● Work item
In the items, from the line containing "You are a GUI" through the line containing "at that location.", both included, swap "coordinates" for "position" and leave everything else unchanged. Reproduce only those lines.

Collected data:
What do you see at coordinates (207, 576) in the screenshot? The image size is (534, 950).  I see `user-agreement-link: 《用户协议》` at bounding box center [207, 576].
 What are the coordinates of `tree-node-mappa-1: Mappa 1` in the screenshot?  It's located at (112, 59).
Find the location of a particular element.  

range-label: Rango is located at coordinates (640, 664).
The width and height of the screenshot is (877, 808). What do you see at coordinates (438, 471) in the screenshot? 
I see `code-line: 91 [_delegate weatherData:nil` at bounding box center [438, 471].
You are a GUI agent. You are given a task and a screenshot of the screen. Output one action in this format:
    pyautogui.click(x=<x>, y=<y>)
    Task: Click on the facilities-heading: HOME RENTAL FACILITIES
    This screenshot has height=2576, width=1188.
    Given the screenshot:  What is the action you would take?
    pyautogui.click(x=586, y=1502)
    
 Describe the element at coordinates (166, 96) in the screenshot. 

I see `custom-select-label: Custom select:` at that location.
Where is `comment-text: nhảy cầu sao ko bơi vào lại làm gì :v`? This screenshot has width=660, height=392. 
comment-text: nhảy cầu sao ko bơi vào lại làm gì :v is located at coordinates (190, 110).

● Exercise response
You are a GUI agent. You are given a task and a screenshot of the screen. Output one action in this format:
    pyautogui.click(x=<x>, y=<y>)
    Task: Click on the facilities-heading: HOME RENTAL FACILITIES
    This screenshot has height=2576, width=1188.
    Given the screenshot:  What is the action you would take?
    pyautogui.click(x=586, y=1502)
    
 Describe the element at position (166, 96) in the screenshot. 

I see `custom-select-label: Custom select:` at that location.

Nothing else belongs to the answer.